Sering yang terjadi di lapangan, demi mengejar uang, demi mengejar target peresepan,dokter meresepkan obat pasien yang tidak lagi rasional. Melebihi dosis yang seharusnya. Regimen dosis yang tidak pas lagi. Dan, tanpa pandang bulu lagi, tanpa melihat-lihat lagi, apakah pasiennya golongan orang mampu atau tidak! Jadinya, ketika menebus obat, pasien yang awalnya sakit diabetes misalnya, jadi nambah sakitnya, hipertensi dan depresi, karena kehabisan duit buat nebus obat. Mesti mikir2, nyari di mana yaaah dit segitu banyak! Bayangkan! Suatu obat A (sebut ajah begitu) yang harga generiknya Cuma Rp. 5.000,- harus ditebus pasien (yang kebanyakan kurang mampu!) dengan harga paten Rp. 230.000,-. Haduuuh, itu nurani dikemanakan siiih? Apa tidak mikir, banyak yang “mengutuk”nya di belakang nantinya. Untung ajah tuh pasien lugu n mau ajah nerimo karena si pasien gak ngerti. (makanya, kataku tadi, iklan itu mencerdaskan). Hampir semua aku temui kek gini. Ini tentu lain cerita dengan pasien yang kaya raya brataa…yang emang maunya dia diresepkan obat paten nan mahal sangat itu! (itu kataku tadi, menyoal segmen pasarnya siapa, mesti diliyat2 dululah!)
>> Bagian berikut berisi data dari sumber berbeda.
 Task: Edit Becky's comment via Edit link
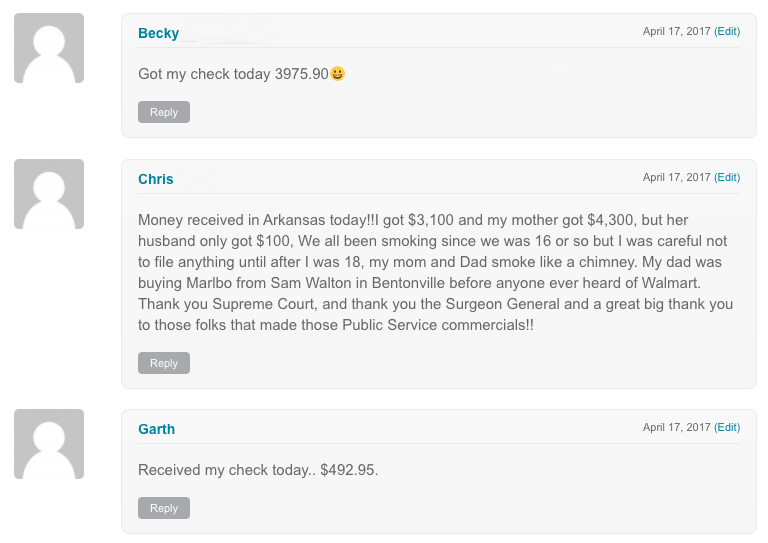tap(727, 31)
Nah, lain pula ceritanya dengan apotek. Ng…jika dokternya udah baik, udah mau meresepkan yang generic, tapii, orang apotek pula yang bikin ulah. Digantinyalah obat generic ini sama paten, biar harganya lebih mahal. Secara, kan pasien kaga ngerti tulisan dokter yang kebanyakan super duper jel*knya itu (makanya, kalo jadi dokter, mesti blajar nulis lagi sama guru kelas 1 SD. Hehehe). Ditambah lagi, penulisan resep yang menggunakan istilah latin. Nah..nah…, tentulah pasien kagak tau itu obat generic atau paten kan yah? Wal hasil, sama sajaaa, akhirnya obatnya pun tetep mahal. Haduuuh, dimana nuraninyaaa? (kan yang namanya bisnis apotek, bukan profit oriented melulu. Gak kayak bisnis kebanyakan yang memang orientasinya adalah laba. Bisnis apotek, setengahnya adalah unsure social jugah!).
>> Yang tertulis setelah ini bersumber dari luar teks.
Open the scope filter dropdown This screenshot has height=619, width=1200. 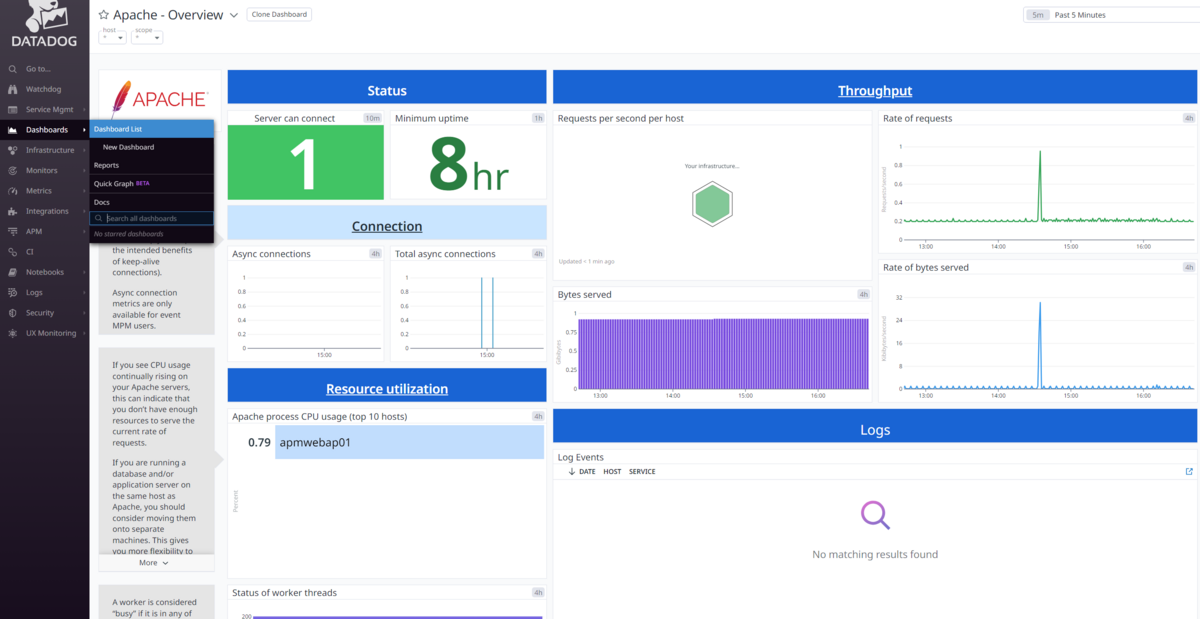click(146, 36)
Apalagi kalo yang dokter sama apoteknya berkerja sama dengan licik untuk memahalkan harga obat!
Haduuh…haduuuuh…kasihan pasiennya! Udah jatuh, ketimpa tangga pulak (kata pepatah). Ng…sebenarnya (kalo liyat2 pangsa pasar) bisnis seperti perapotekan ini jauuh lebih menguntungkan. Mungkin di segi materi tidak yaah, tapi di segi sosialnya! Ketika kita membantu orang yang kesusahan, dengan memberikan obat generic (khasiat nya sama tho?), secara tak langsung kita telah bersedekah kepada orang tersebut. Sedekah yang sangaaaaat diam2. Tak ada orang yang tau. Udah gituh,insya Allah harta pun menjadi berkah. Iya tho?!
Jadiii, hal pertama yang harus kita cermati dan kita ambil kesimpulannya adalah, jika mau berobat, MINTALAH DOKTERNYA UNTUK MERESEPKAN OBAT GENERIK! Itu hak paisen looh!
Kedua, tanyalah apotekernyaa (sesuai PP 51 tahun 2009, mengenai peran apoteker!). Hoo…iya! Jika teman2 sekalian pengin diskusi, hayuuuk, qta diskusi sama2 deeh. Dengan senang hatiiii aku akan tanggapi, siapa pun itu. Dengan demikian, aku jadi banyak belajar dari dirimu semuaaaa. Betul tak?
Trus, kesimpulan yang paling penting adalah, sebenarnya yang perlu “DIPERBAIKI” itu bukan systemnya yang utama, melainkan, “PERSON” yang ada di dalamnya. Semacam “bengkel akhlak” kali yaaah?! Juga reminders, saling mengingatkan!